I had decided to start at the Rest and Be Thankful, which would mean a long walk back up Glen Croe after climbing the Brack but the ridge up to Ben Donich looked like a good route. I parked next to a sprightly-looking 80-year-old who was just off to climb Ben Donich, he still walked the hills three times a week and had that glow of satisfaction that comes from being fit and mentally alert. He had also done the 1991 KIMM when sixty which meant he must have been a tough competitor, most folk tend to give it up by the time they are in their forties by which time two days of running around wet hills and camping overnight are thought as a discomfort, not an adventure. He had seven or eight minutes start on me and I never did catch him although he was not far ahead when he disappeared into the mist. It was a beautiful walk up the ridge although views were limited as the clouds rolled in. I found the trig point had a break for some fruit and to reflect on the circularity of life. I hoped that I would still be doing this sort of thing in twenty years.
Ben Donich is a massive hill skirted by forestry plantations that make it difficult to access. There are four ridges to all parts of the compass, and some steep cliffs to the northwest that I happened upon when looking for the summit in the mist. There is also a tricky rocky crevasse to cross about a hundred metres in height below the summit. I took a compass bearing on leaving the summit and descended down the east ridge, there were quite a few rock outcrops to circumnavigate.
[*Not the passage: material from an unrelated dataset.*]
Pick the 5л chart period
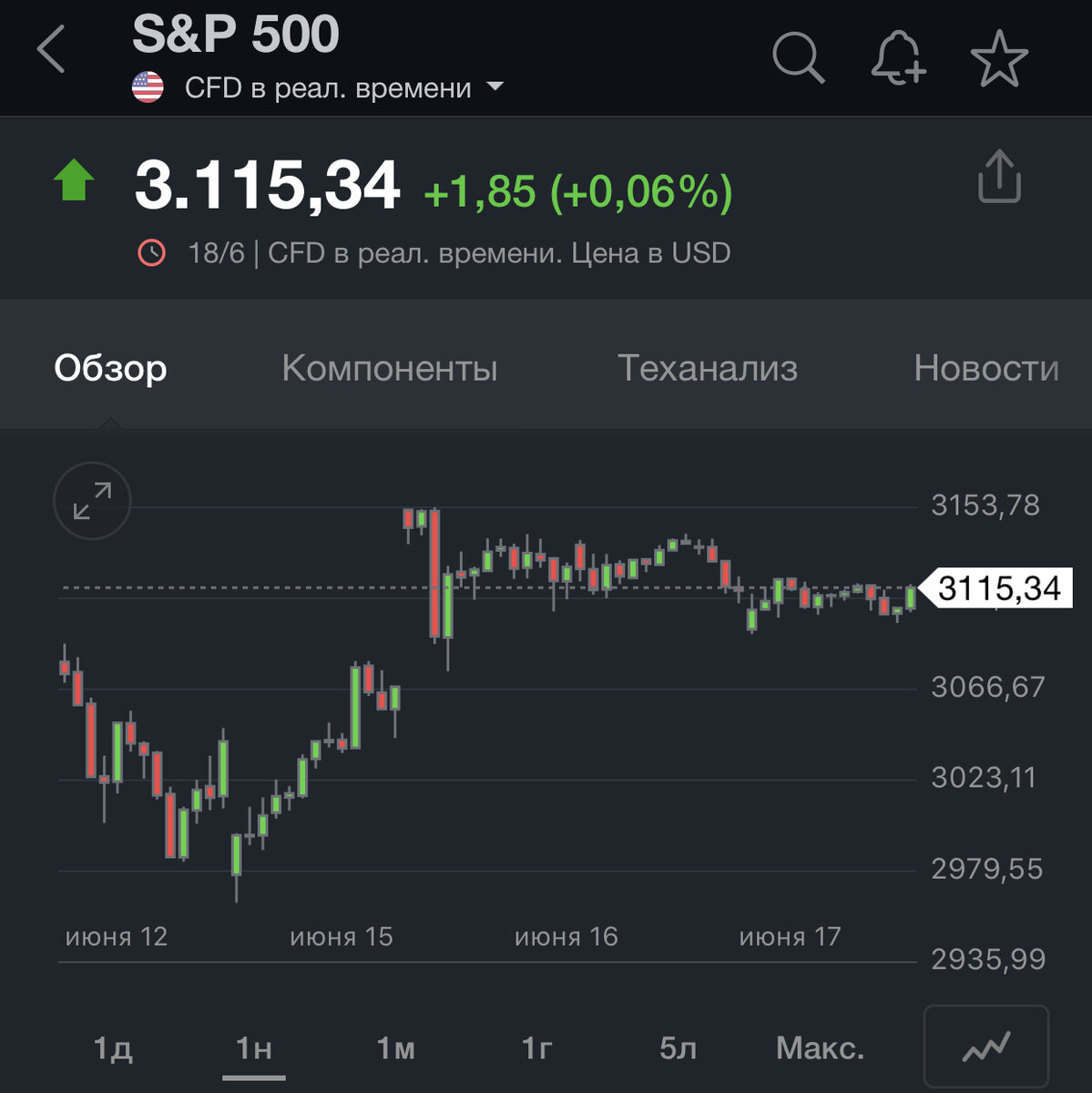This screenshot has width=1092, height=1093. [679, 1048]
The ground conditions were not easy: saturated with water, slippy rocks and that feeling you get when an OS map is randomly generated - the contours must have been cut and pasted from somewhere else. Eventually, the forestry plantations along the Donich Water came into view and the sound of chainsaws and a helicopter moving equipment convinced me I was in the right location.
I arrived at the Bealach Dubh-lic, climbed a fence and then started on the viciously steep slope to The Brack by its northwest ridge. It was another 400 metres of climbing with no compensating features although the view north to the Arrochar Alps appeared briefly before a heavy downpour turned out the light. 45 minutes later I came upon the trig point, which on days like this is a relief but also a vast disappointment; had I really knocked my pan in to see another of these contraptions? During this ascent all my waterproofs were donned and, on the descent by more or less the same route, I was entertained by the complete range of precipitation: rain, sleet and hail. By the time I had dropped to 500 metres a shaft of sunlight lit up Glen Croe. I crossed the bealach and followed some white sticks across a quagmire until they reached the top of the aforestation and a path took me down to the track. After that, there were just 3 kilometres of walking up the forestry track to the top of the Rest and Be Thankful. The dense forestation of spruce trees made me reflect that Glen Croe definitely should not be in the National Park.